▶ **RECORDS SHOWN**:
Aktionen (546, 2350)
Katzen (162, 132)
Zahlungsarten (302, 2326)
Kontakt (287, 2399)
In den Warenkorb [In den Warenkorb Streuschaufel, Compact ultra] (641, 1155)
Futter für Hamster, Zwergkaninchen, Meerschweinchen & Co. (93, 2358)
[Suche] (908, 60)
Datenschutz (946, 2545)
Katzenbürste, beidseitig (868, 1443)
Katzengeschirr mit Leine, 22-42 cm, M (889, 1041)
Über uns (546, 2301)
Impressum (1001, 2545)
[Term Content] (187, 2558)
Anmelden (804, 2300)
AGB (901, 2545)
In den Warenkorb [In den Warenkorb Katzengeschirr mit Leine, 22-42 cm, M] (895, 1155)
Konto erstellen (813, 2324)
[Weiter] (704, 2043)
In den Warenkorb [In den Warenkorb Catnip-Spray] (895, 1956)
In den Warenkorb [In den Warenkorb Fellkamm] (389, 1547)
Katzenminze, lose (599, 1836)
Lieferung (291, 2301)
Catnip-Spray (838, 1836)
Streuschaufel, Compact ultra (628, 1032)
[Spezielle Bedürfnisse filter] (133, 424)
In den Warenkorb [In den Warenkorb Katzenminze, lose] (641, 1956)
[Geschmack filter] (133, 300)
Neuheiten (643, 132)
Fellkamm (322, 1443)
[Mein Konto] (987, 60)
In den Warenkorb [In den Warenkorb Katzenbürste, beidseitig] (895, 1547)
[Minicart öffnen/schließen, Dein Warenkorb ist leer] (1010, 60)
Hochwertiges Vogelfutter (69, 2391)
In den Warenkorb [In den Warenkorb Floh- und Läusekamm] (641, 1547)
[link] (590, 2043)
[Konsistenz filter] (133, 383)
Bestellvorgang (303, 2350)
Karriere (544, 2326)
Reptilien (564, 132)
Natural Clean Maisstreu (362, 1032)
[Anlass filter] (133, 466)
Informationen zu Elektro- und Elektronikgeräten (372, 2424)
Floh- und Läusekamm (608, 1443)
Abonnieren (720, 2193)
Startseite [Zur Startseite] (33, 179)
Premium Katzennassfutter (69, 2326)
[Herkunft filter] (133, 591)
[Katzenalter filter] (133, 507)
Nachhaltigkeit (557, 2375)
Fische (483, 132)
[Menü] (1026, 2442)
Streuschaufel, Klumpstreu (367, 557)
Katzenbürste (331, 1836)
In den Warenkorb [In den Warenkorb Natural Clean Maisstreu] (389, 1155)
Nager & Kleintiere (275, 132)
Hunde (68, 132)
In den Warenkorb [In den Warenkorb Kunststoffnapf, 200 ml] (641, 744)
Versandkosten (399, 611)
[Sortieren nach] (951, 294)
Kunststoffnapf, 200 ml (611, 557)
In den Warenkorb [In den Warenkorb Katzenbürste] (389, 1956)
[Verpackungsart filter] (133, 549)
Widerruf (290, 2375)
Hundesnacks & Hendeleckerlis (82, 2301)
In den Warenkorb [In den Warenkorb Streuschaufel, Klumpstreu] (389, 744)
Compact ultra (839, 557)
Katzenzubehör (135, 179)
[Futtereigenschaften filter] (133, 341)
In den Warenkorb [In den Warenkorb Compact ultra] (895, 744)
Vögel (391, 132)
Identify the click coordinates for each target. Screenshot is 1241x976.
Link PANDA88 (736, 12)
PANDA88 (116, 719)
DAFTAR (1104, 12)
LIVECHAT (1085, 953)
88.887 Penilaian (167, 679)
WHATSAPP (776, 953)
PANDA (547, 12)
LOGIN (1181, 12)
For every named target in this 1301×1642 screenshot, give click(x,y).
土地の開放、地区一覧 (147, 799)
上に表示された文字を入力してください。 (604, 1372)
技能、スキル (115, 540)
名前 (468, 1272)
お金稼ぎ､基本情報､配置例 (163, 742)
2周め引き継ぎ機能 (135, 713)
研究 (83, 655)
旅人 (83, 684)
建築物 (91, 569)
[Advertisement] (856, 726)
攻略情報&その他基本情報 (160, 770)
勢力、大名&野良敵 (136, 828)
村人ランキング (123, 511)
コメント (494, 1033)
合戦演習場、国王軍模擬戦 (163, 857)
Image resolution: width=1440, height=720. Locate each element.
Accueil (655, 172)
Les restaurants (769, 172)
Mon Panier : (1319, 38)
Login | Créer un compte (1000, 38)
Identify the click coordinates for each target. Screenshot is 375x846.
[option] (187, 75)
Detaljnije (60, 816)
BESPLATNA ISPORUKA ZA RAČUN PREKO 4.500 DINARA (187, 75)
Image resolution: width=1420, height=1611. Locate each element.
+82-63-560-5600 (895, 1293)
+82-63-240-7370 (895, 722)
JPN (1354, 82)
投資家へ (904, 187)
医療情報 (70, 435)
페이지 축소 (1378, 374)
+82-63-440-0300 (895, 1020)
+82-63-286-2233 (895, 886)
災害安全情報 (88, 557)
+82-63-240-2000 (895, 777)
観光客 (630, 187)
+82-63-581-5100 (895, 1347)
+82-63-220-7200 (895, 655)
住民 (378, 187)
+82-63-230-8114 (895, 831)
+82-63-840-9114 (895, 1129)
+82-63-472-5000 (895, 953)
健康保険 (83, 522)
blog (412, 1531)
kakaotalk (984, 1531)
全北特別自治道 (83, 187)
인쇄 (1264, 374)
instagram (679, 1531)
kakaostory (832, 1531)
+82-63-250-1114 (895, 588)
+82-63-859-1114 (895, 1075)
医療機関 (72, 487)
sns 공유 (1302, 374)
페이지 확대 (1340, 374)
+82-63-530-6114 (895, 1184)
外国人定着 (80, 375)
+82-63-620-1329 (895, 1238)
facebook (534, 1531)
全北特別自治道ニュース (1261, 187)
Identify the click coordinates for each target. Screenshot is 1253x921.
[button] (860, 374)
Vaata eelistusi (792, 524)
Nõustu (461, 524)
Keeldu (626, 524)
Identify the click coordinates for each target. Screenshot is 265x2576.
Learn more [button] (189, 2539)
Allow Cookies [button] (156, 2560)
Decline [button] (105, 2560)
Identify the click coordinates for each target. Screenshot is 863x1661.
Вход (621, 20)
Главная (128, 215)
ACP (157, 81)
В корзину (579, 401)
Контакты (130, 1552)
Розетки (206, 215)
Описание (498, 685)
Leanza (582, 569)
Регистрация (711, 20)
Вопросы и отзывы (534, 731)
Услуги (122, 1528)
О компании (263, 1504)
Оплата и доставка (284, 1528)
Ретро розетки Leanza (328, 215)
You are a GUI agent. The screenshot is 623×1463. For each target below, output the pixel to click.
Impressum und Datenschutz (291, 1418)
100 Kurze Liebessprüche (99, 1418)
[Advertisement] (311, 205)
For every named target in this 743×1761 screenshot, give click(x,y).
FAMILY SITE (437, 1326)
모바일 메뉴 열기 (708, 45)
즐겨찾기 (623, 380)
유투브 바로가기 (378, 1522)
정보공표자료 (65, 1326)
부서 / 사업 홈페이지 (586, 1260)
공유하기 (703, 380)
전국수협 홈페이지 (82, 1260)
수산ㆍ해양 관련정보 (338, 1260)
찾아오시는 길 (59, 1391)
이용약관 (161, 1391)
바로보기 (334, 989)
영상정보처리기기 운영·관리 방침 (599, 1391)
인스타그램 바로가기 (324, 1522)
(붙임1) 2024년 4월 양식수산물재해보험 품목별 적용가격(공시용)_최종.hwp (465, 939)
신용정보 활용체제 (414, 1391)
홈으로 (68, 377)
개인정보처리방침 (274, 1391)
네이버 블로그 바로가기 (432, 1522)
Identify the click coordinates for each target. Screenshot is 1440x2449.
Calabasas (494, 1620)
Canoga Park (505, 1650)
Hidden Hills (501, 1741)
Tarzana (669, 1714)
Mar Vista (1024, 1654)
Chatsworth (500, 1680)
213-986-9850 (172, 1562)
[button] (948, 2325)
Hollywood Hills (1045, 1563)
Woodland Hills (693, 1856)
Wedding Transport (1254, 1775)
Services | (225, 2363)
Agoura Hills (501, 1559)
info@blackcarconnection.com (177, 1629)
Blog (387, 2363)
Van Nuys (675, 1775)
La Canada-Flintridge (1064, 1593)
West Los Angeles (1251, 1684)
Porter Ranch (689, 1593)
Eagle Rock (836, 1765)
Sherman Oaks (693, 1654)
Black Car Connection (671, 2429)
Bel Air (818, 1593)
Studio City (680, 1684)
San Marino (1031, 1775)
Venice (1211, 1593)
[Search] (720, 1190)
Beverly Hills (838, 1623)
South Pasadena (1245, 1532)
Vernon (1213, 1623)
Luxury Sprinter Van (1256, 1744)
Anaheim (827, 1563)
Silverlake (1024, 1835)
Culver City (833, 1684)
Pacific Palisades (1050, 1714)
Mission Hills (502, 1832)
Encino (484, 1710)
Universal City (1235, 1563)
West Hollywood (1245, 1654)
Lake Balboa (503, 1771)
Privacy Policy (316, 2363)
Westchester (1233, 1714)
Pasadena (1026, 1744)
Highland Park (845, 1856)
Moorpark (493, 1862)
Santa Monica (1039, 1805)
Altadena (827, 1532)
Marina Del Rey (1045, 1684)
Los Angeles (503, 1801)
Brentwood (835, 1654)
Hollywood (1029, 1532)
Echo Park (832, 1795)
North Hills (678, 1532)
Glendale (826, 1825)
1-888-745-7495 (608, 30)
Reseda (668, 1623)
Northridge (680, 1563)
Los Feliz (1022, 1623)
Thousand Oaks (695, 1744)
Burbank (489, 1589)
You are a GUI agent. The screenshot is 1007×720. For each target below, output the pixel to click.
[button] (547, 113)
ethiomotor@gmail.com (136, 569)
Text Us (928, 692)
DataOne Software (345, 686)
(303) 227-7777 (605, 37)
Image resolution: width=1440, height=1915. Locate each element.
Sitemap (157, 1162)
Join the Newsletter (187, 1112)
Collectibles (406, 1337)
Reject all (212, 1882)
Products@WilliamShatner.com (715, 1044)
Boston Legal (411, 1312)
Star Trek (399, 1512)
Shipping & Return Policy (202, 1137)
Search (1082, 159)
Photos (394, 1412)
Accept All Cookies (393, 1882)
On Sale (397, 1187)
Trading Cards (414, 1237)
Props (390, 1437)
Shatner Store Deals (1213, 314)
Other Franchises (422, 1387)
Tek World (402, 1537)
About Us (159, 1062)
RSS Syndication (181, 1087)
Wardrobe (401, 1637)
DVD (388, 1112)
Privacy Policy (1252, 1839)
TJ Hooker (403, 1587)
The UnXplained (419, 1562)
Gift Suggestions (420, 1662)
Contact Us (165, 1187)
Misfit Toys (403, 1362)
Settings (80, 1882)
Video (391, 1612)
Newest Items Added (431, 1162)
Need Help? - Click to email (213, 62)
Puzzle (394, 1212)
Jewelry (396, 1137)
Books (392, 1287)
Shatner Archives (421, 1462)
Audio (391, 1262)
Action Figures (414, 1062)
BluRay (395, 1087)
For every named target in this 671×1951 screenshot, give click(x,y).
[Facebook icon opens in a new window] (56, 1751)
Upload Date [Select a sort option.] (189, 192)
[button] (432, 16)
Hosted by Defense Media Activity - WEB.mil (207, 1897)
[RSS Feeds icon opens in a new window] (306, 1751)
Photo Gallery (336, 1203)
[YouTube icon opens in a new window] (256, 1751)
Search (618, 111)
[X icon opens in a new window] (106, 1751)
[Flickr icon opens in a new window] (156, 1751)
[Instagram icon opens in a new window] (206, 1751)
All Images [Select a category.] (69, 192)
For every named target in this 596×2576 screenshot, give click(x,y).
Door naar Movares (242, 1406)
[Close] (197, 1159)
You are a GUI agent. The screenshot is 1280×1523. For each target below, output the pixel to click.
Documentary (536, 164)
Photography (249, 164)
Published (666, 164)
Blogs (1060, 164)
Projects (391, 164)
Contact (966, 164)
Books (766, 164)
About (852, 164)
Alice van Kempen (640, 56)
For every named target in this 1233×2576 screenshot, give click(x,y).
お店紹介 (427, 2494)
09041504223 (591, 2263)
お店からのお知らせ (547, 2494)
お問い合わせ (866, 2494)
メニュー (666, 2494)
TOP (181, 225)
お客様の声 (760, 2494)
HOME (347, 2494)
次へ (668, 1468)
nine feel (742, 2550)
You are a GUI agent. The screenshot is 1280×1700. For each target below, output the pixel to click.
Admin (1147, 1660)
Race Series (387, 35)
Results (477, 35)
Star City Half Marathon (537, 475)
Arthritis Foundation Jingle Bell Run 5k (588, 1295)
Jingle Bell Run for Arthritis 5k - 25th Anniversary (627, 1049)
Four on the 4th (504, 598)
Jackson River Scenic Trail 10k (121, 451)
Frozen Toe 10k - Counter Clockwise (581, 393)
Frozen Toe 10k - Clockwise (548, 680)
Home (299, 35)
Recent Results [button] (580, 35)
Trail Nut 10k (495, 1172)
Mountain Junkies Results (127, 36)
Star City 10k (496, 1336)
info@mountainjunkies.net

▶ **TASK STATEMENT**: Can you arrange the part of the records above that opens with the line containing "nine feel (742, 2550)" and closes with the line containing "Mountain Junkies Results (127, 36)" as a Markdown table with the columns Row and Line, numbering each row and skipping blank lines?

▶ **EXERCISE SOLUTION**:
| Row | Line |
|---|---|
| 1 | nine feel (742, 2550) |
| 2 | You are a GUI agent. The screenshot is 1280×1700. For each target below, output the pixel to click. |
| 3 | Admin (1147, 1660) |
| 4 | Race Series (387, 35) |
| 5 | Results (477, 35) |
| 6 | Star City Half Marathon (537, 475) |
| 7 | Arthritis Foundation Jingle Bell Run 5k (588, 1295) |
| 8 | Jingle Bell Run for Arthritis 5k - 25th Anniversary (627, 1049) |
| 9 | Four on the 4th (504, 598) |
| 10 | Jackson River Scenic Trail 10k (121, 451) |
| 11 | Frozen Toe 10k - Counter Clockwise (581, 393) |
| 12 | Frozen Toe 10k - Clockwise (548, 680) |
| 13 | Home (299, 35) |
| 14 | Recent Results [button] (580, 35) |
| 15 | Trail Nut 10k (495, 1172) |
| 16 | Mountain Junkies Results (127, 36) |